Pemindaian makalah ilmiah menunjukkan, China sangat aktif di bidang ini, dengan perkembangan teknologi yang tidak terlihat dalam desain AS. Petrel adalah pesawat hybrid dari Universitas Tianjin, dengan baling-baling serta mesin apung.
Pesawat ini dapat meluncur untuk misi jarak jauh dengan daya tahan panjang, dan menggunakan baling-baling untuk manuver jarak pendek yang cepat. Naga memiliki sel bahan bakar daripada baterai lithium dan memiliki durasi misi yang diukur dalam beberapa tahun.
Desain Tianjin lainnya memiliki ‘mesin perbedaan suhu’, untuk mengekstraksi energi dari variasi suhu antara air laut pada kedalaman yang berbeda, sehingga pesawat layang dapat terus melaju tanpa batas. Angkatan Laut PLA China dengan cepat mengadopsi glider dan kita dapat berharap untuk melihatnya terbang jauh dan luas.

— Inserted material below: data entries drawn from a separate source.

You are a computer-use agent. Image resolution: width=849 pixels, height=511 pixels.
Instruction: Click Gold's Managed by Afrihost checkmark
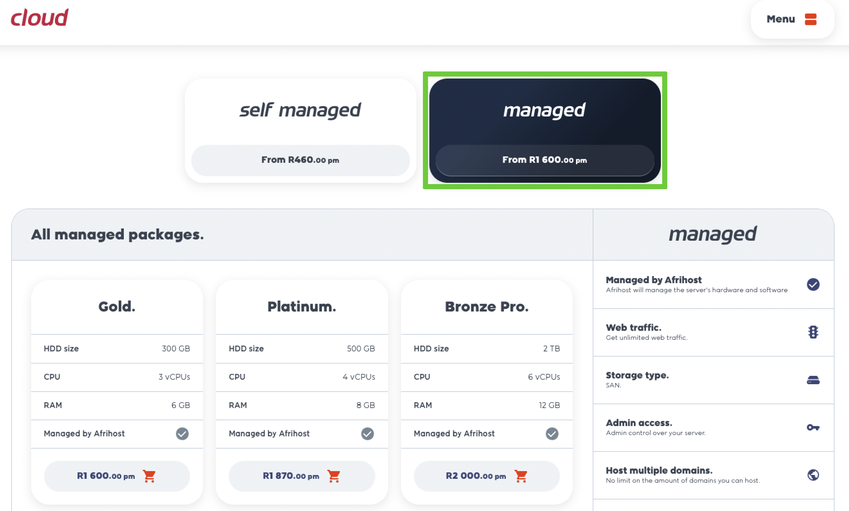point(182,434)
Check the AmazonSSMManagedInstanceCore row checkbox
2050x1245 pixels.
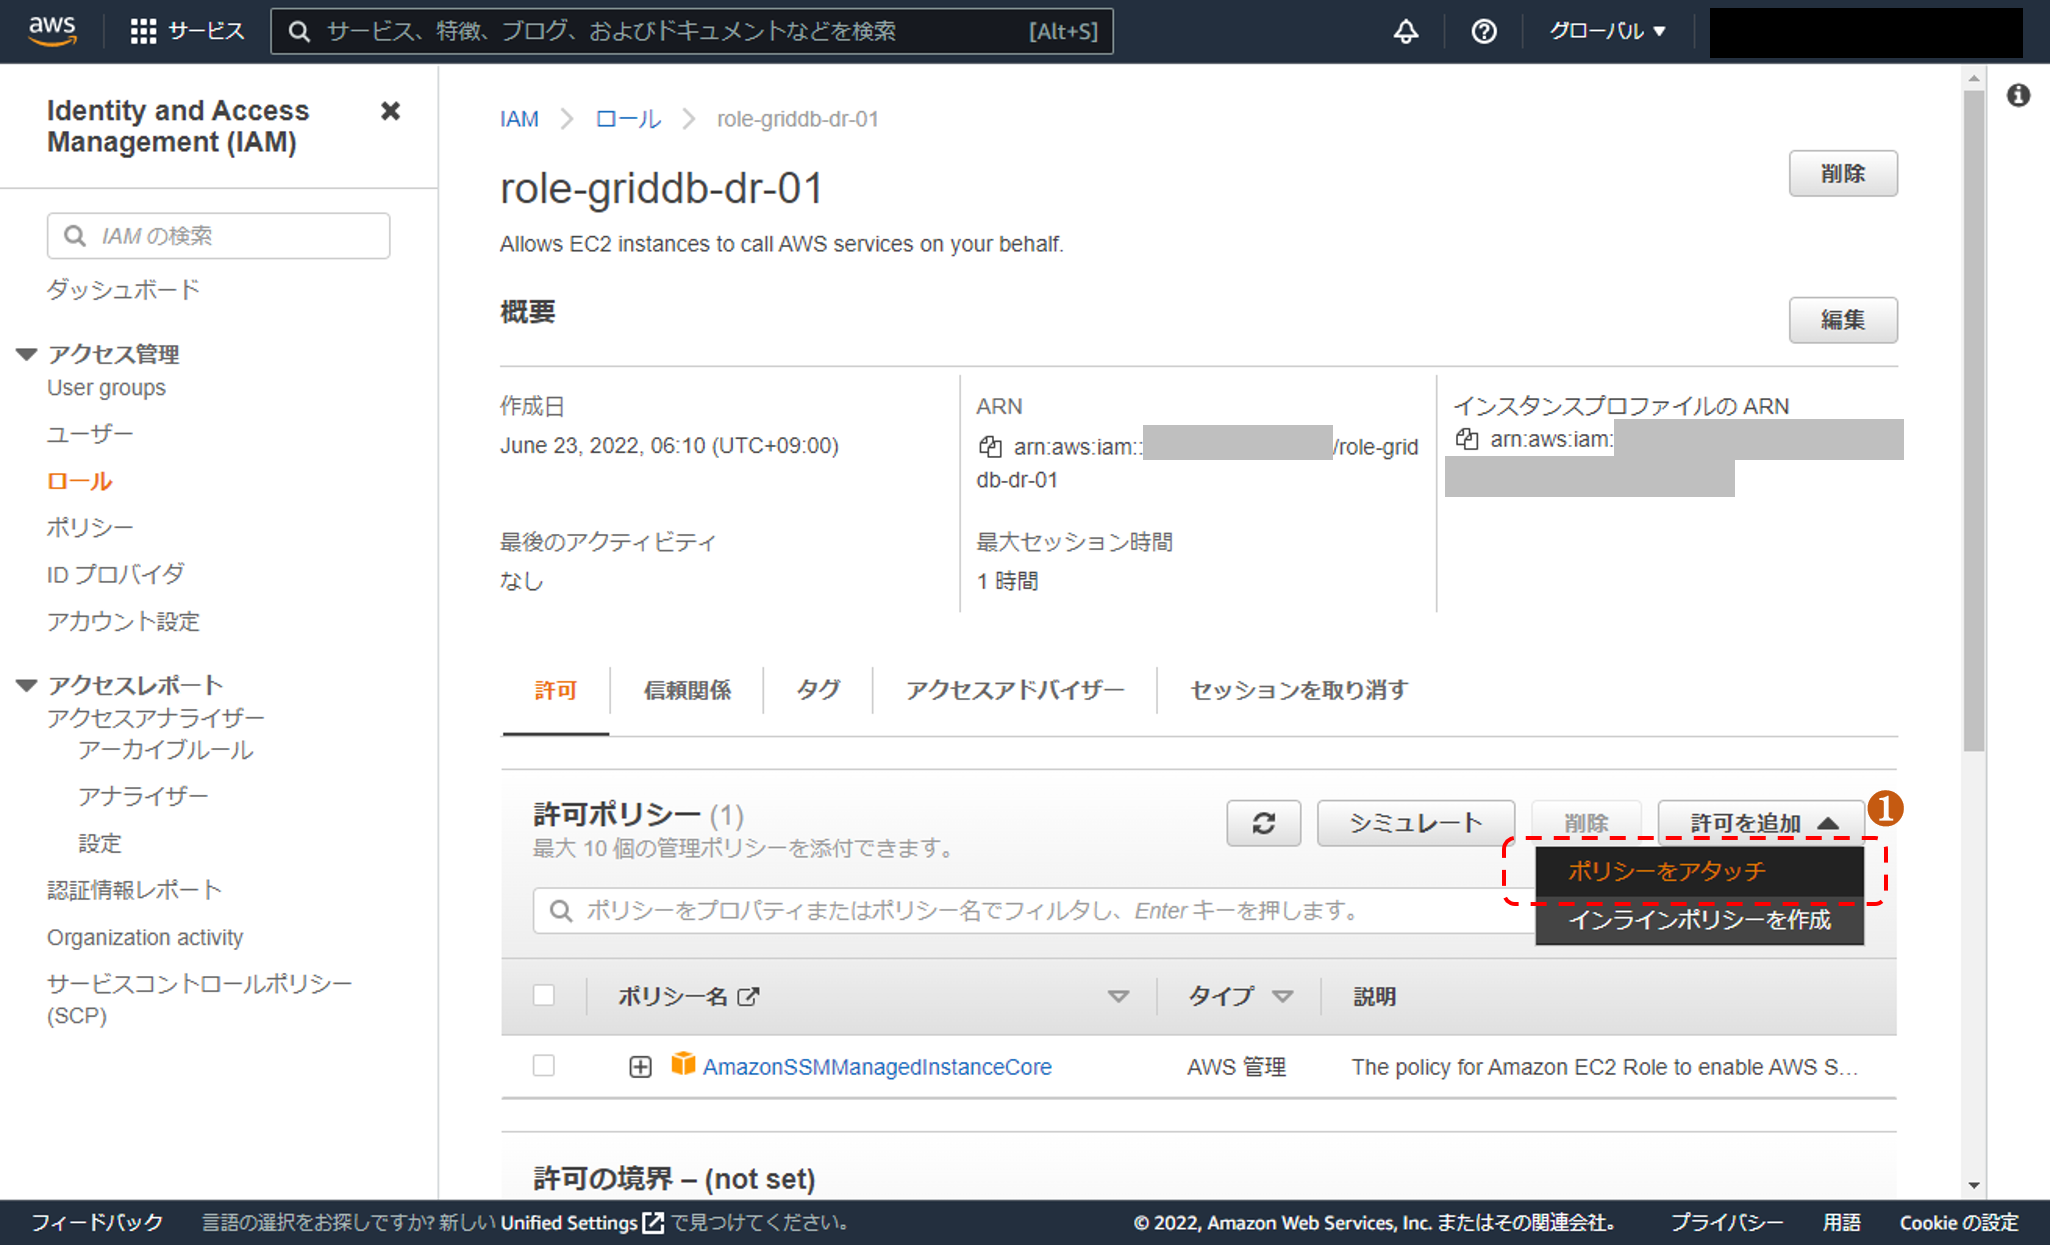[x=544, y=1066]
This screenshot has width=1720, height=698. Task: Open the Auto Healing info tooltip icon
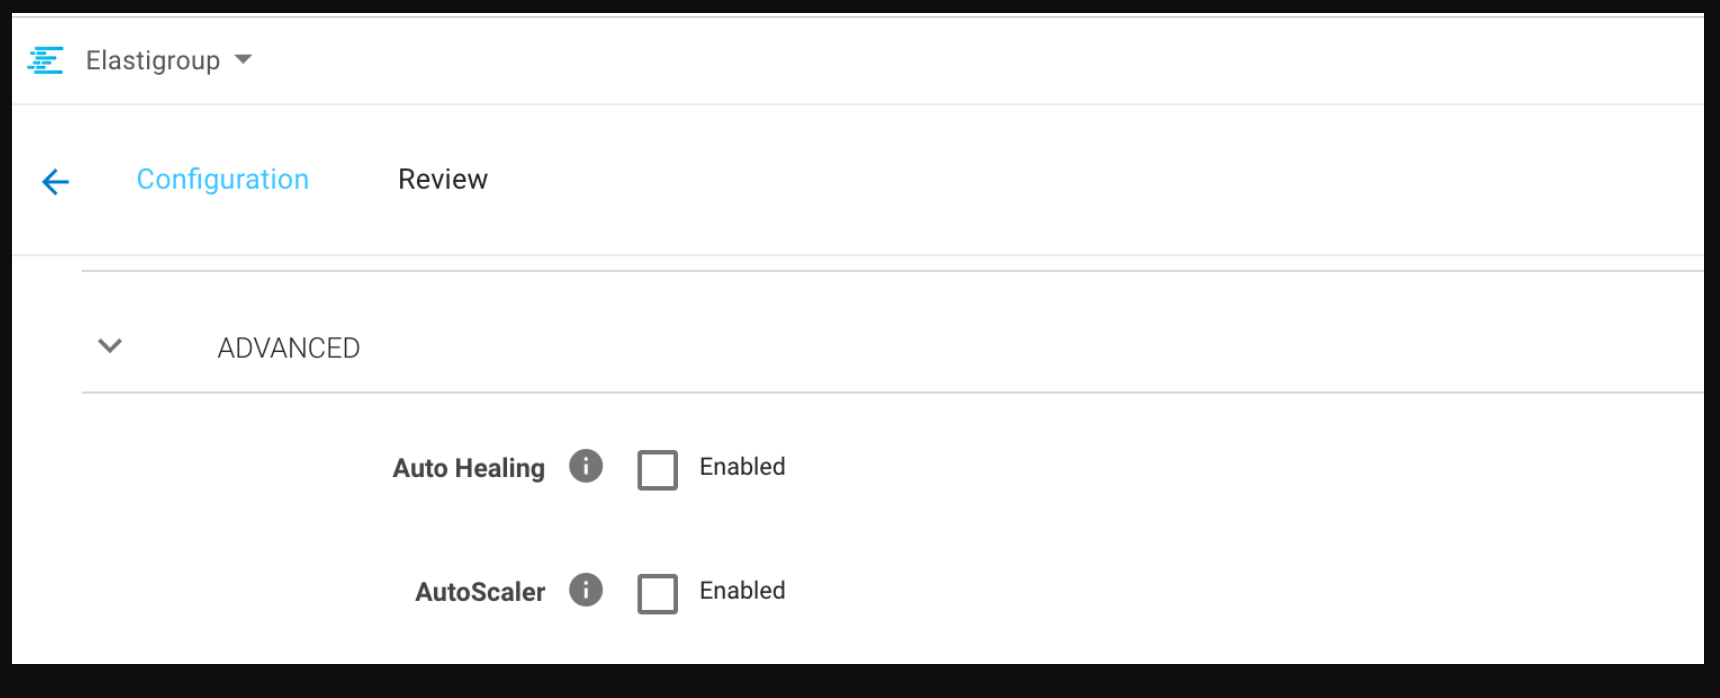(x=586, y=466)
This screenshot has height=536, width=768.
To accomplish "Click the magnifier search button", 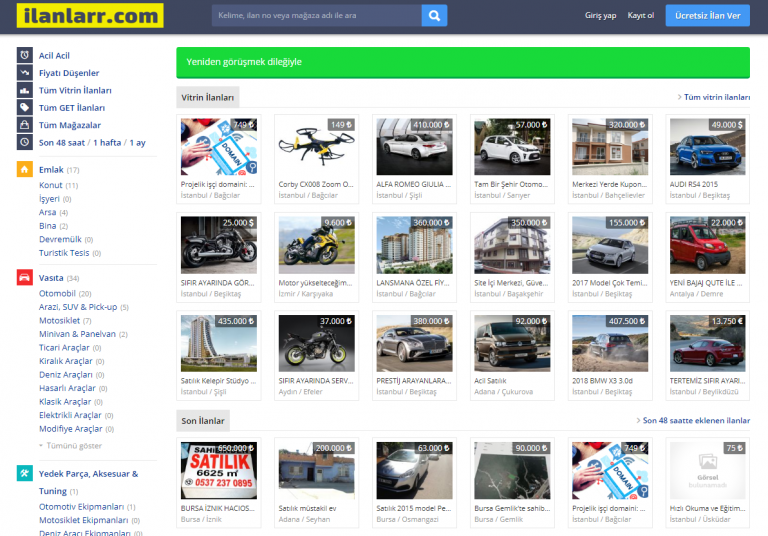I will 434,16.
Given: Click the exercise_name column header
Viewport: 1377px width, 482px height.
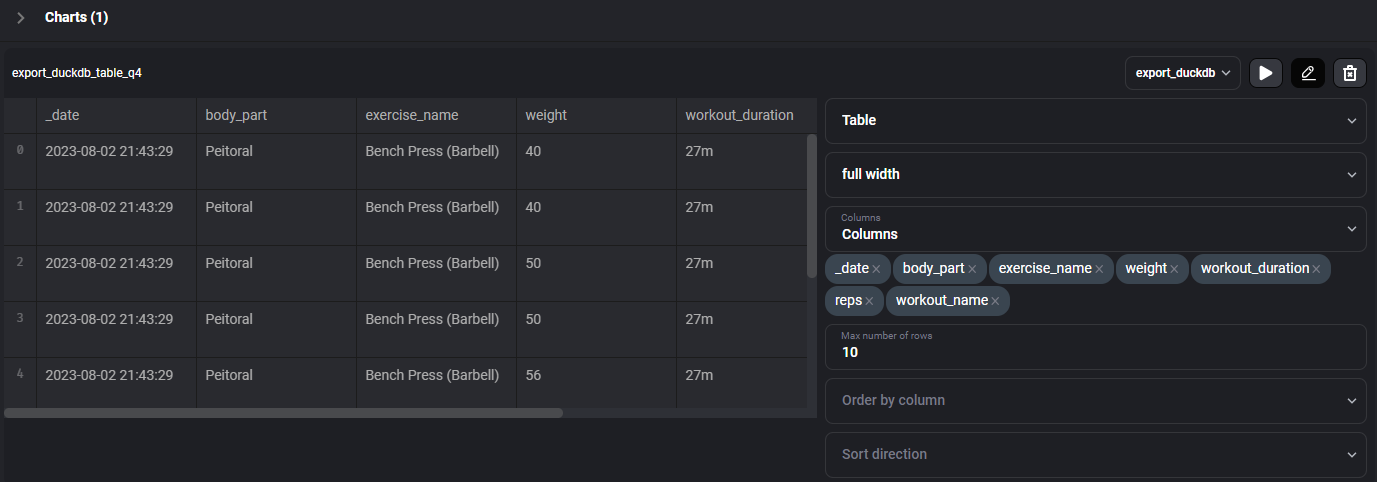Looking at the screenshot, I should coord(412,115).
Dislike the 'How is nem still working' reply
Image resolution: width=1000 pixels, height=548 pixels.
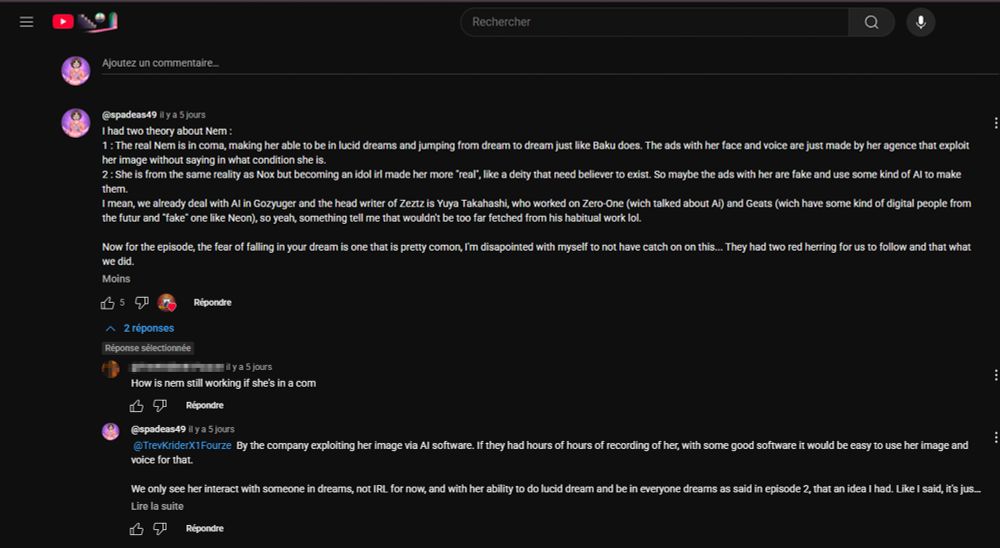[x=160, y=405]
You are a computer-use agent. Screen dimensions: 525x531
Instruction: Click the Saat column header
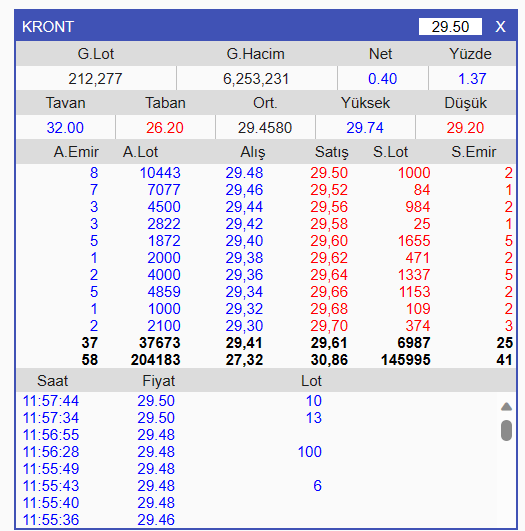pos(52,381)
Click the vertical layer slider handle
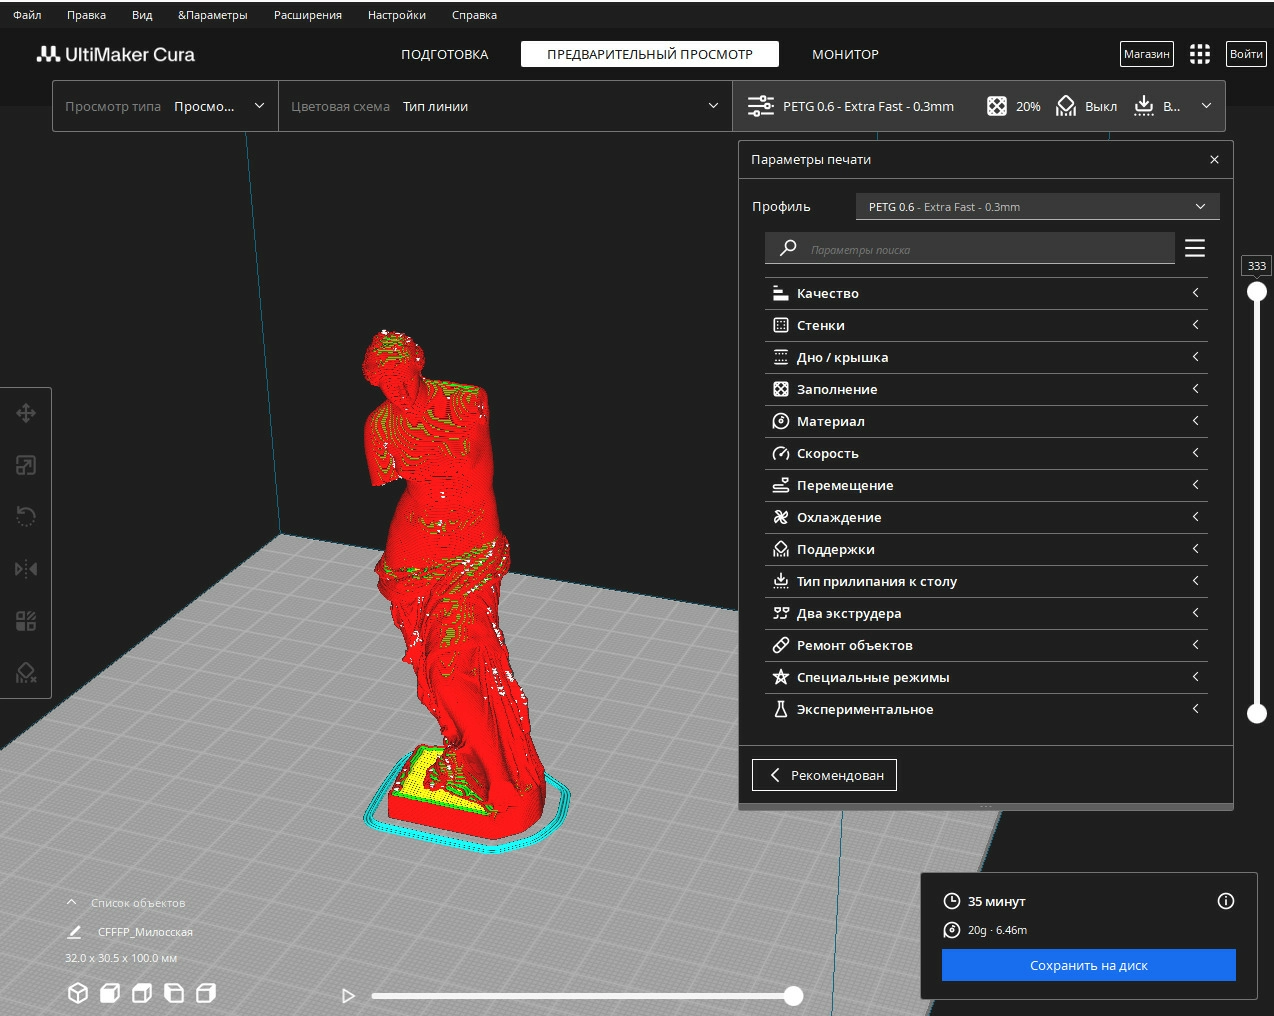The width and height of the screenshot is (1274, 1016). point(1256,291)
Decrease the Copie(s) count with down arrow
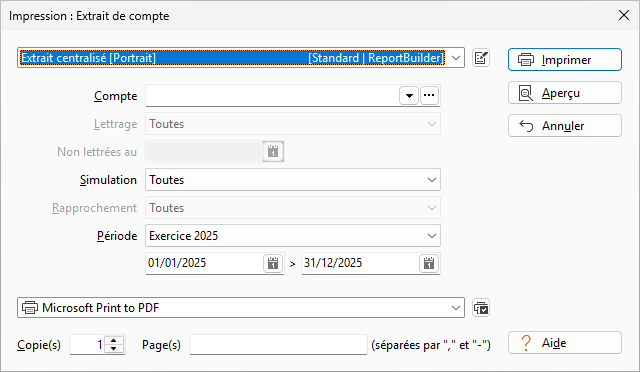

Baca Juga:Terkendala Cuaca, Evakuasi Puing Diduga Badan Pesawat Ada Logo Bintang Berwarna Kuning, Tulisan CNSA dan Dikelilingi PadiPPATK Ungkap Alasan Blokir Sementara Rekening FPI
Batasan besar pesawat layang bawah air adalah pasokan listriknya yang terbatas. Sementara glider gelombang memiliki elemen permukaan dengan sel surya untuk memberikan daya konstan pada keran, glider bawah air harus menambah daya baterai mereka selama mungkin.
Oleh karena itu, mereka biasanya membawa sensor ilmiah yang melihat suhu, salinitas, keasaman, suara sekitar dan seberapa keruh airnya, daripada pencitraan sonar.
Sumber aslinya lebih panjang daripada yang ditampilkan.